- _やること_:
[1] 長期優良住宅についての文章によると、長期優良住宅の耐用年数は何年とされていますか。
[2] 長期優良住宅についての文章を、最後の文の次から書き続けてください。

- _抜粋した文章_:
╭──

「長期優良住宅」という言葉を聞いたことがあっても、具体的にどのような住宅を指すのか知らない人は少なくないのではないでしょうか。
住宅を建てるときに長期優良住宅にするには、認定基準を満たしたうえで、認定申請を行う必要があります。
長期優良住宅の認定基準やメリット、デメリットなどを紹介していきます。
長期優良住宅とは?
日本は建物を造って老朽化したら、壊して新しい建物を建てる、スクラップアンドビルド型の社会でした。
良質な住宅を適切な維持管理を行って長期間使用する、ストック型の社会への転換を促すことを目的に、2009年に「長期優良住宅の普及の促進に関する法律」が施行され、長期優良住宅認定制度が創設されました。
国土交通省によれば長期優良住宅とは、「長期にわたり良好な状態で使用するための措置がその構造及び設備に講じられた優良な住宅」と定義されています。
長期優良住宅認定制度の基準にもとづいて、長期優良住宅の建築および維持保全の計画を行政官庁に申請して、認定を受けた住宅が長期優良住宅になります。
長期優良住宅は何年住める?
一般の住宅の耐用年数は25年~30年とされています。これに対して、長期優良住宅の耐用年数は75年~100年とされ、適切な維持管理を行うことで長期にわたって住むことができます。
長期優良住宅の認定基準
長期優良住宅の新築戸建ての場合の認定基準は、次の7つの項目があります。
・劣化対策
・耐震性
・維持管理・更新の容易性
・省エネルギー対策
・住戸面積
・居住環境への配慮
・維持保全計画
長期優良住宅の認定基準は住宅性能表示の評価基準が用いられているほか、項目によっては独自の評価基準も設けられています。

╰──

- _要素検索の記録_:
╭──

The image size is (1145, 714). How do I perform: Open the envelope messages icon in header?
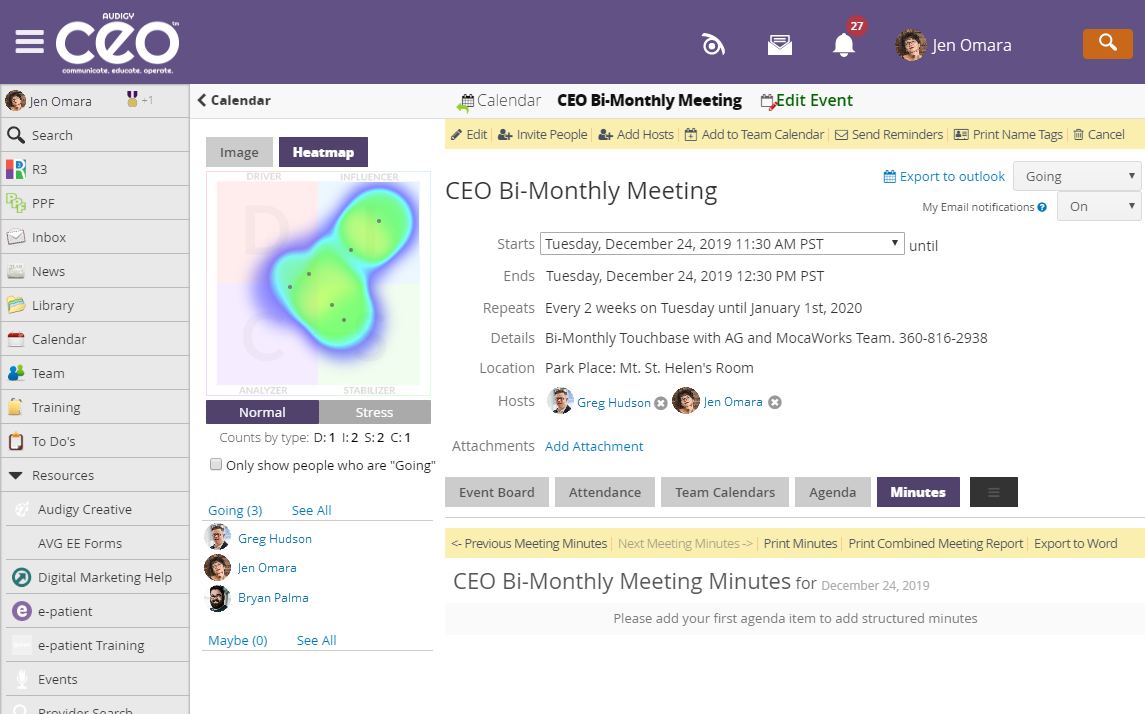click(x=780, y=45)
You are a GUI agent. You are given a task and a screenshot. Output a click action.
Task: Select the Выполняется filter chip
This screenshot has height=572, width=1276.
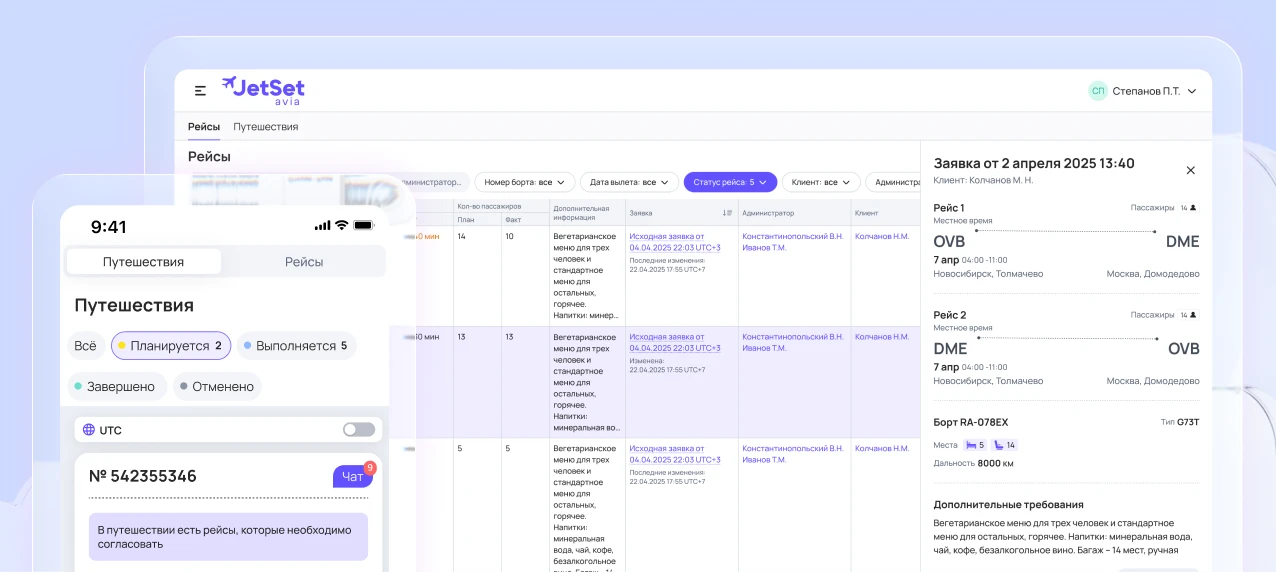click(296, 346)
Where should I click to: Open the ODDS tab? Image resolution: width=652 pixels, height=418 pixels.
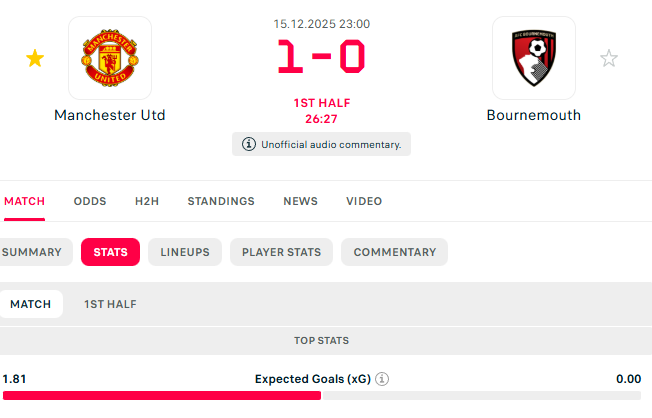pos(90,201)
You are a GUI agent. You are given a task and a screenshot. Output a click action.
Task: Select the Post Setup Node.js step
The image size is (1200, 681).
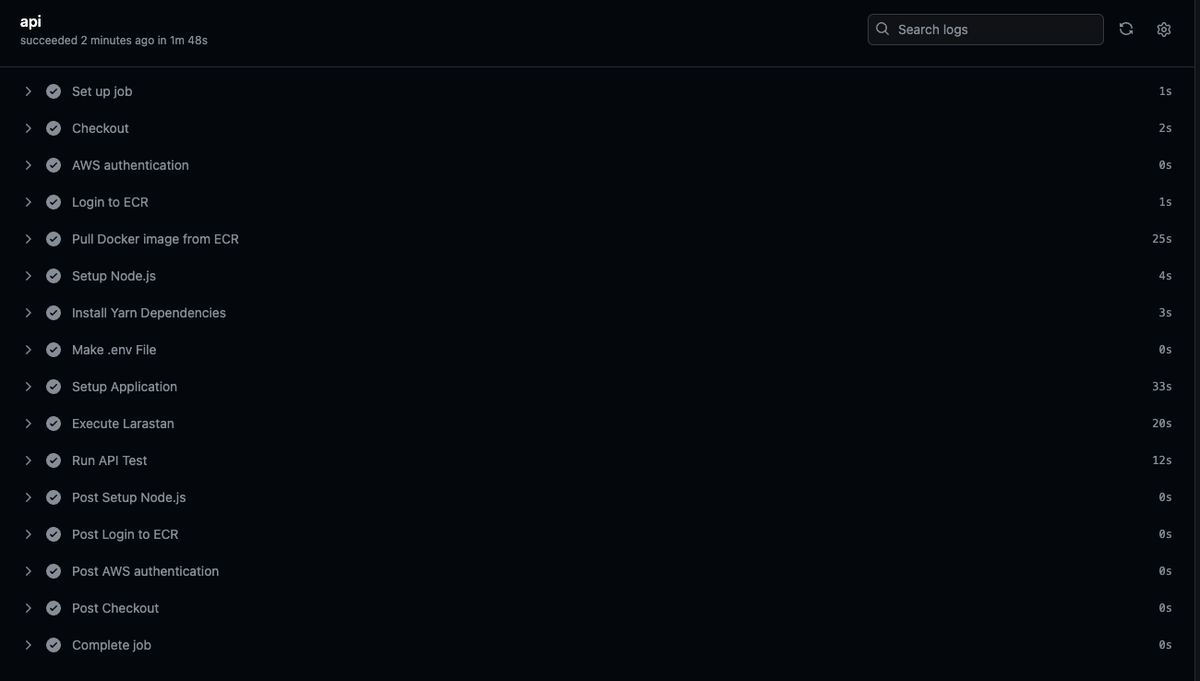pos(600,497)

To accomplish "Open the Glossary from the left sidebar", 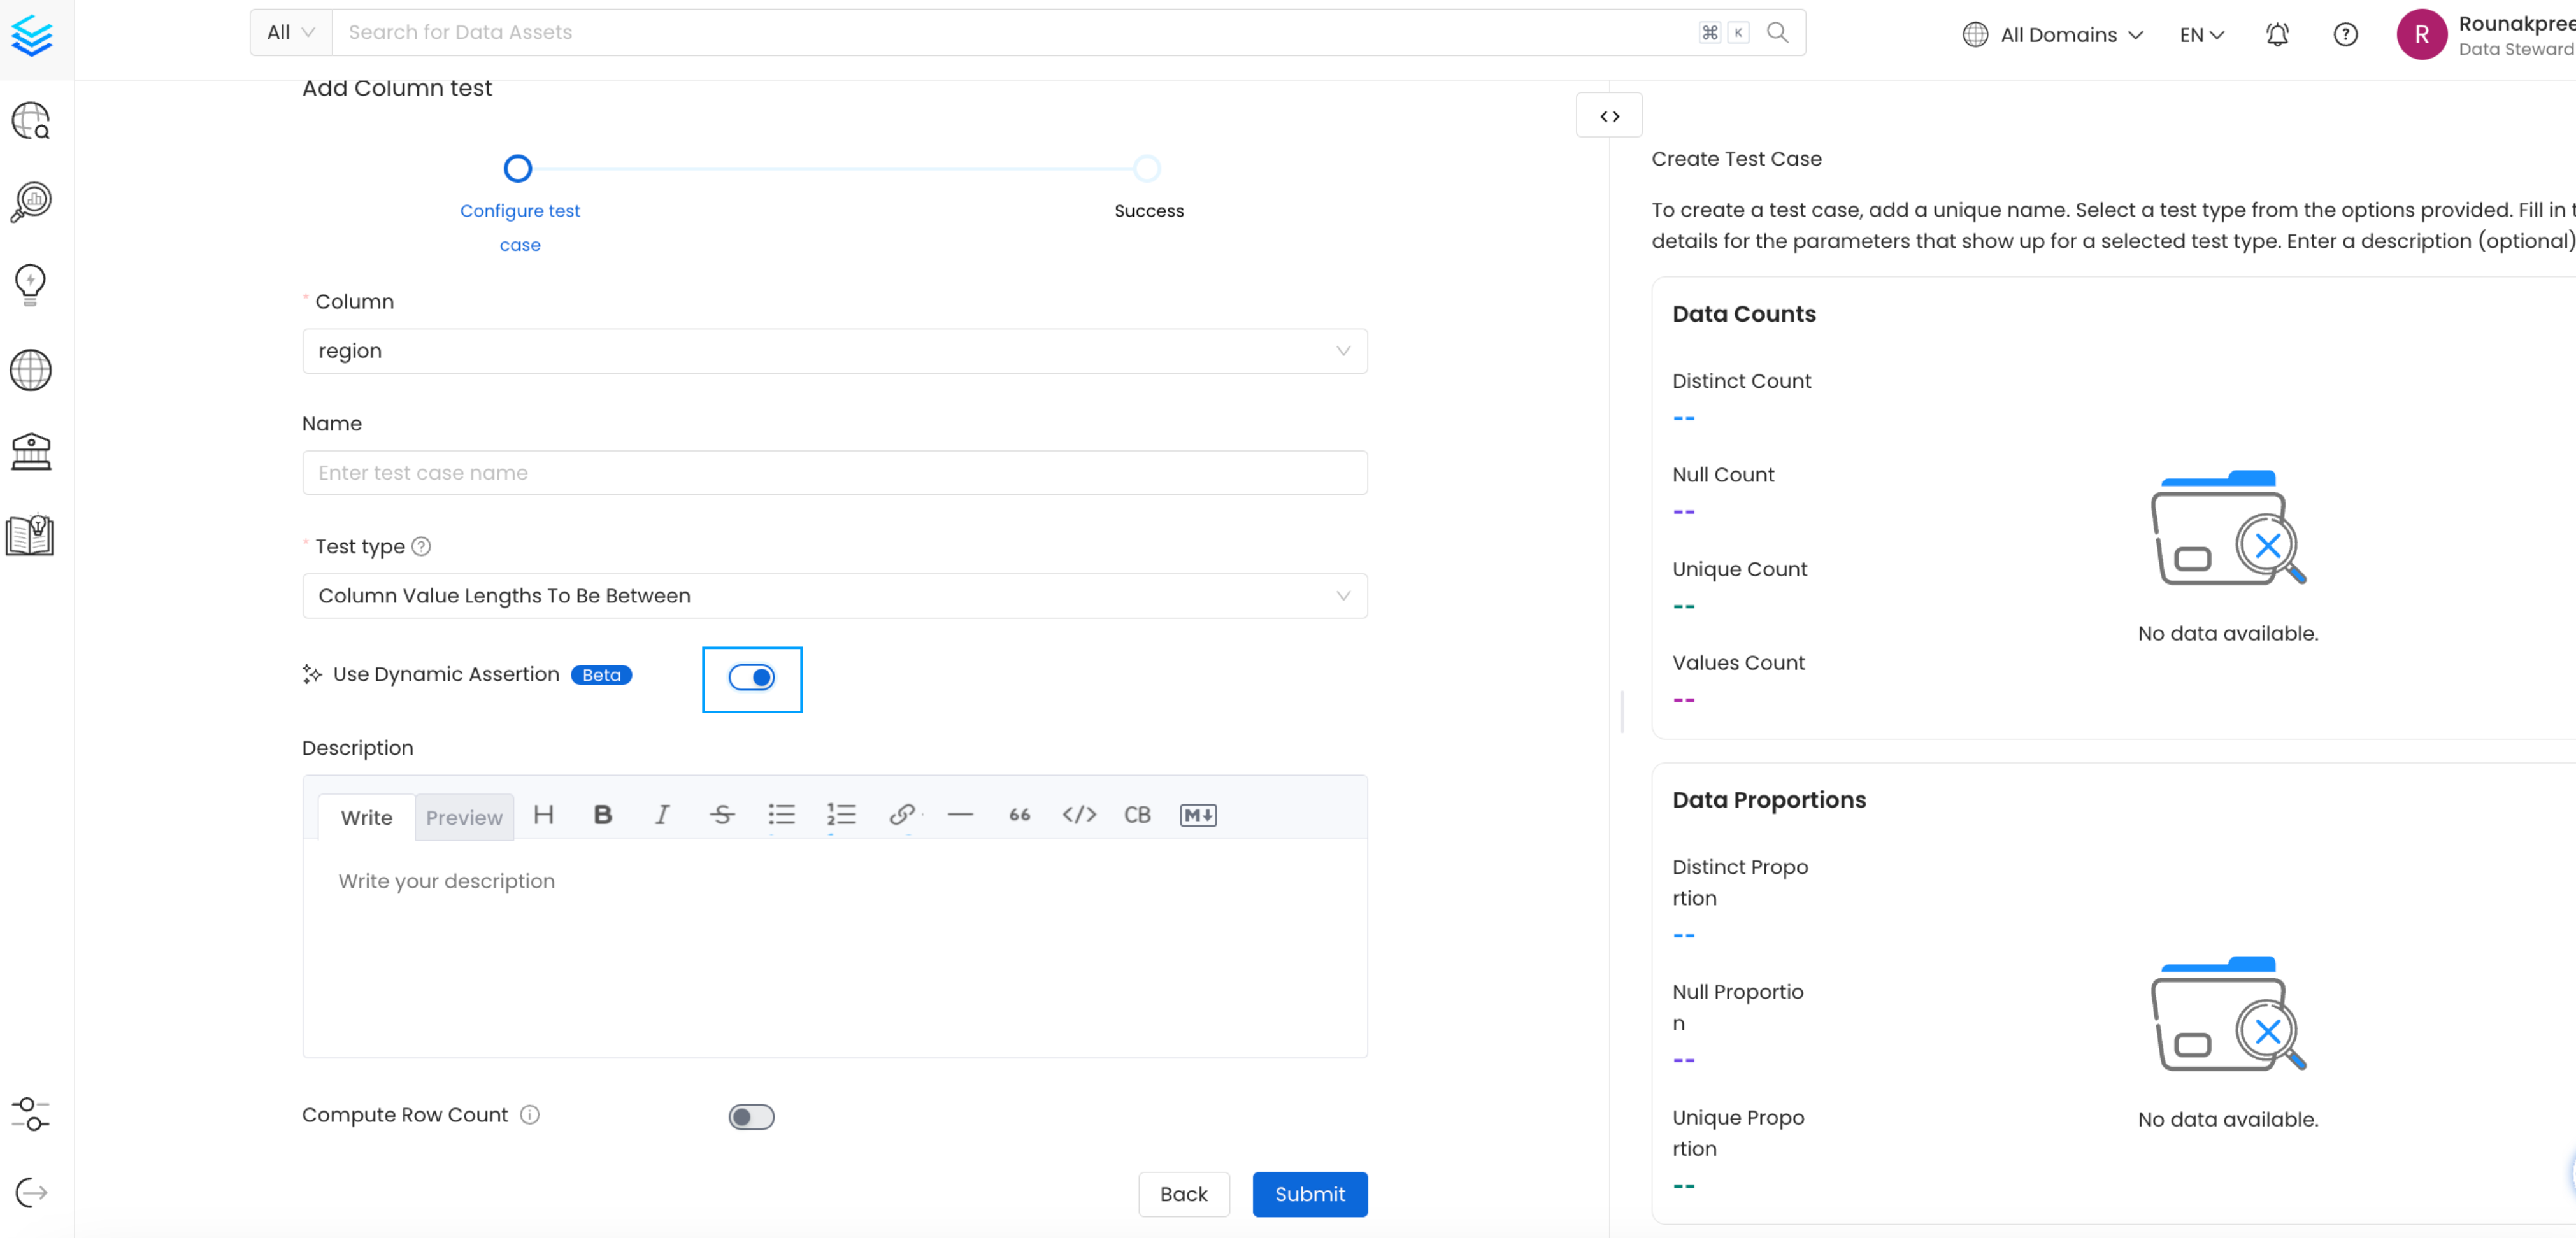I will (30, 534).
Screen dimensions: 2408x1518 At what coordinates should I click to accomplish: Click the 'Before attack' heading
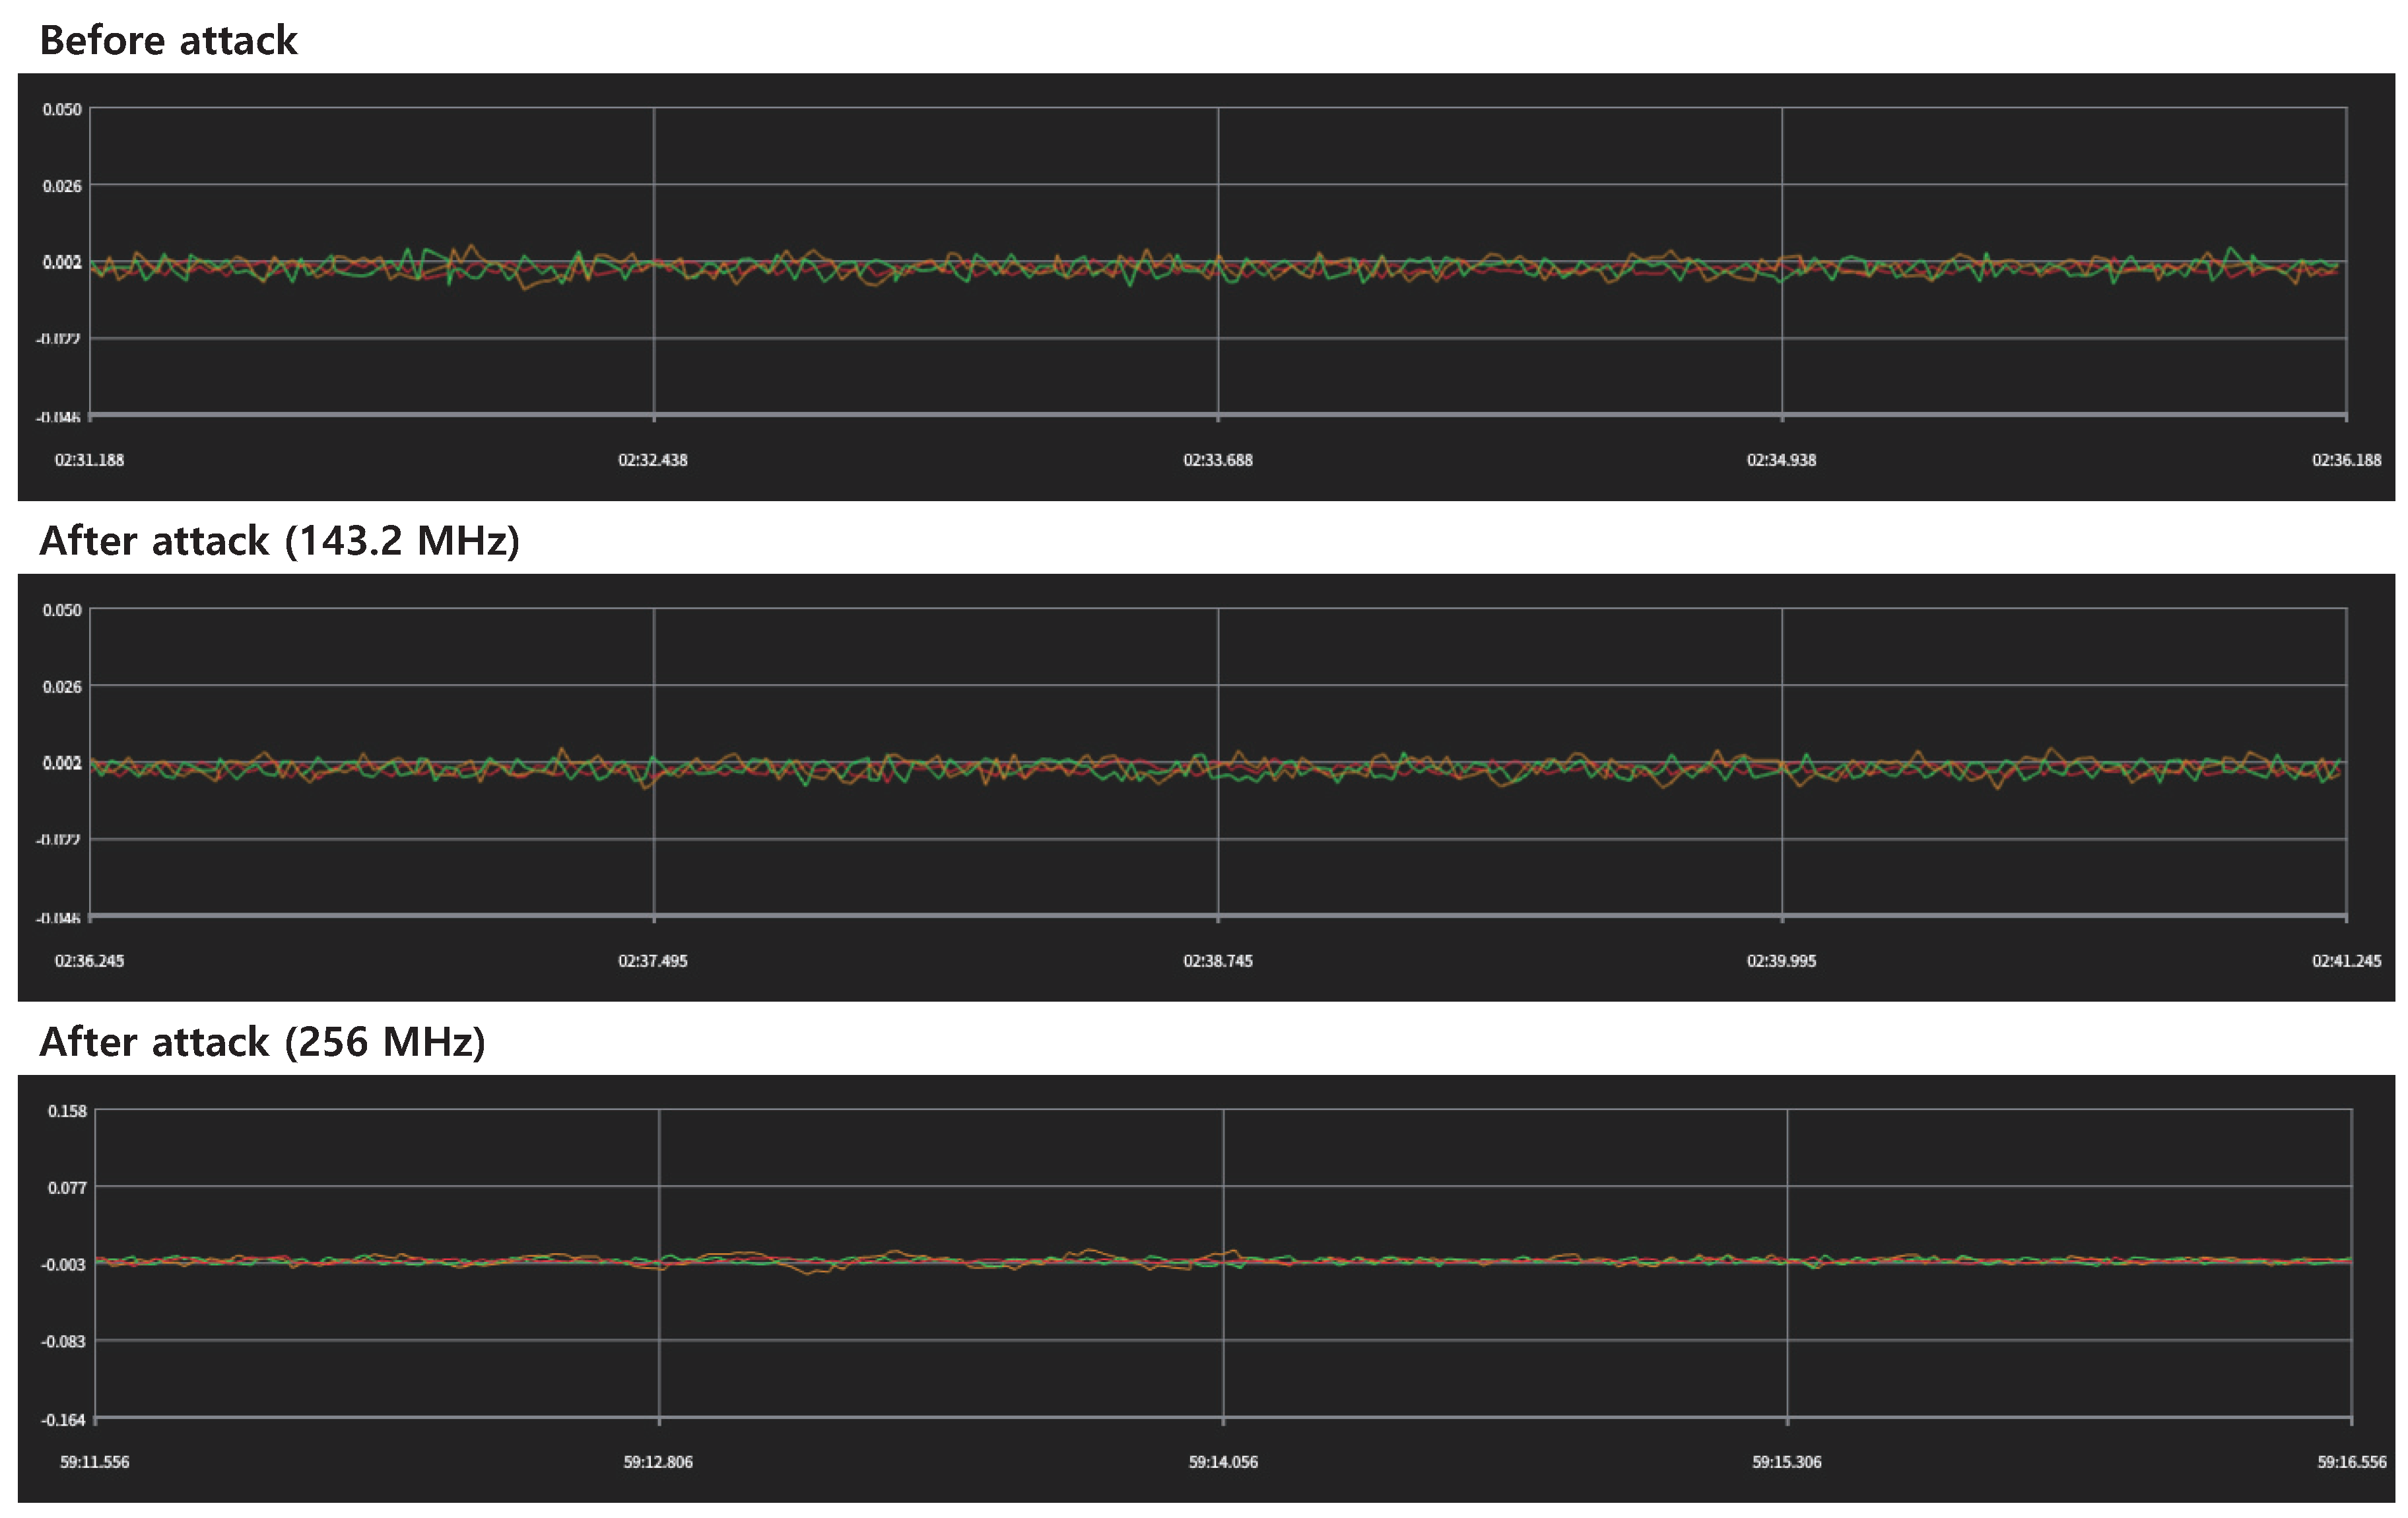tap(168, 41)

╰──

- _タスク別の回答_:
[1] 75年~100年とされています。

[2]
劣化対策
劣化対策として、「数世代にわたり住宅の構造躯体が使用できること」が求められます。住宅性能表示制度の劣化対策等級3を満たすほか、構造によって以下の基準が設けられています。
・木造…床下・小屋根裏に換気口を設置、床下の有効高さ330mmを確保
・鉄骨造…柱・梁・筋交いに使用する鋼材の防錆措置、または木造と同様の措置
・RC造…コンクリートの水セメント比を5%低減、またはかぶり厚さを1cm増加
耐震性
耐震性では、「極めて稀に発生する地震に対し、継続利用のための改修の容易化を図るため、損傷のレベルの低減を図ること」とされています。次の3つのいずれかを満たすことが必要です。
・耐震等級1で、限界耐力計算で安全限界変形1/100(木造は1/40)以下であることを確認
・耐震等級2
・品確法に定める免震建築物
限界耐力計算とは、地震が発生したときに建築物がどこまで地震力に耐えられるかの指標となるものです。
維持管理・更新の容易性
維持管理・更新の容易性として、「構造躯体に比べて耐用年数が短い内装・設備について、維持管理(清掃・点検・補修・更新)を容易に行うために必要な措置が講じられていること」が求められます。
住宅性能表示制度の維持管理対策等級3を満たすことが要件です。
維持管理対策等級3は、点検口が設けられているなど、仕上げ材や躯体を傷めずに、給排水管や給湯管、ガス管の清掃や点検、補修などの維持管理が行える対策をとることが必要です。
省エネルギー対策
省エネルギー対策では、「必要な断熱性能等の省エネルギー性能が確保されていること」が求められます。
住宅性能表示制度の断熱等性能等級4に該当することが要件です。
省エネルギー基準はたびたび改正されており、断熱等性能等級4は、2016年(平成28年)に制定された28年基準と呼ばれる省エネルギー基準に適合する対策を講じることが必要です。
住戸面積
住戸面積は「良好な居住水準を確保するために必要な規模を有すること」とされています。
新築戸建てでは、住戸面積の基準は75平方メートル以上で、少なくとも一つの階の床面積が40平方メートル以上あることが基準となります。
居住環境への配慮
居住環境への配慮では、「良好な景観の形成その他の地域における居住環境の維持および向上に配慮されたものであること」とされています。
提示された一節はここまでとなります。